Obamas Kampfansage an die Republikaner

Die Republikaner dürften vor Wut schäumen. Wochenlang hatten sie Ende des vergangenen Jahres gegen die UN-Botschafterin der USA, Susan Rice, als mögliche neue Außenministerin gewettert. Vor allem John McCain und sein Amigo Lindsey Graham lehnten die 48-Jährige wegen ihre Haltung zum Terroranschlag auf die US-Botschaft in Libyen als Hillary Clinton Nachfolgerin kategorisch ab.

McCain und Co. wollten ihren demokratischen Freund John Kerry ins Amt heben, was ihnen am Ende auch gelang. Libyen und die umstrittenen Äußerungen von Rice waren dabei willkommene Argumente für ihre Kampagne. Und für McCain ging es damals auch noch um mehr. Der 78-Jährige nutzte die Gelegenheit für einen persönlichen Rachefeldzug gegen Obama. Die Niederlage bei den Präsidentschaftswahlen 2008 hat der Senator aus Arizona bis heute nicht verkraftet.

Obamas Kalkül: Republikaner können Susan Rice nicht verhindern

Der Sieg von McCain währte nur sechs Monate, jetzt schlug Obama zurück. Durch die Hintertür kommt Susan Rice doch noch zu einem einflussreichen Posten im White House. Sie soll Tom Donilon nach dessen Rücktritt im Juli als Nationale Sicherheitsberaterin von Obama ersetzen. Ein Schlag ins Gesicht für McCain und seine Republikaner. Blockieren können sie diese Nominierung diesmal nicht. Rice muss nicht vom Senat bestätigt werden.

Obama, der Rice als Hillary Clinton Nachfolgerin unbedingt wollte und kläglich scheiterte, rächt sich damit an McCain. Es ist aber auch ein Zeichen an die Nein-Sager der Republikaner.

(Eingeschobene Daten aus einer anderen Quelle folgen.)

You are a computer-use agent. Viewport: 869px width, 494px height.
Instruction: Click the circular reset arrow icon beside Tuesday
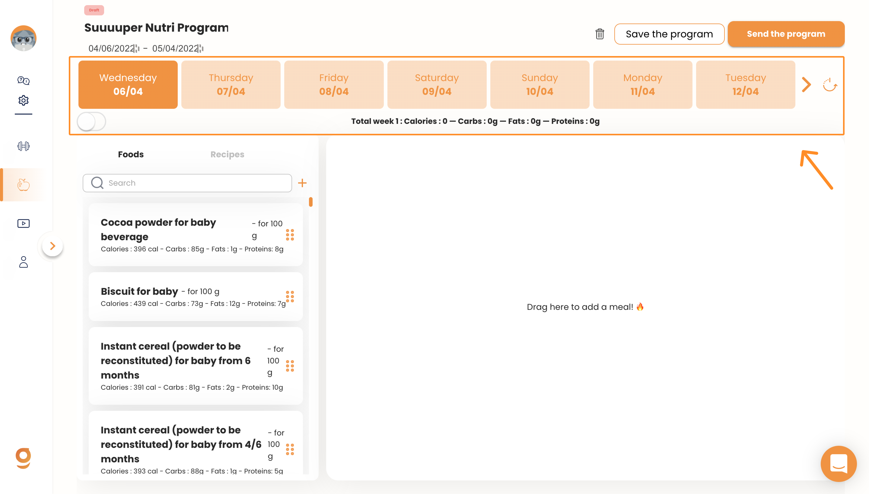click(x=830, y=85)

Der US-Präsident, in den vergangenen Wochen gebeutelt von gleich mehreren Skandalen, macht deutlich, dass er doch noch handlungsfähig ist. Obama will sich von der Treibjagd der Republikaner nicht mehr die Tagespolitik bestimmen lassen. Auch die Rice Nachfolgerin bei der UNO ist dabei ein deutliches Zeichen.

Zwei wichtige Posten für Frauen in Obamas „Männer-Kabinett“

Samantha Power, eine Intellektuelle mit Harvard und Yale Abschluss und schon im Obama-Wahlkampf-Team von 2008, soll Rice als Chef-Diplomatin bei den Vereinten Nationen folgen. Die Pulitzer-Preisträgerin ist eine ausgewiesene Linke und erklärte Gegnerin der Republikaner. Allerdings geht ihr auch nicht unbedingt der Ruf einer sachlichen und ruhigen Diplomatin voraus. Power gilt eher als eine Frau die deutlich und manchmal über das Ziel hinaus ihre Meinung sagt. Im Wahlkampf 2008 nannte sie Hillary Clinton gar „ein Monster“ und musste dafür zurücktreten.

Rice und Power sind eine Kampfansage an die Republikaner. Und es ist ein Zeichen an die Frauen des Landes. Denn in einem bisher von Männern dominierten Obama-Kabinett haben jetzt doch noch zwei Frauen wichtige Posten eingenommen.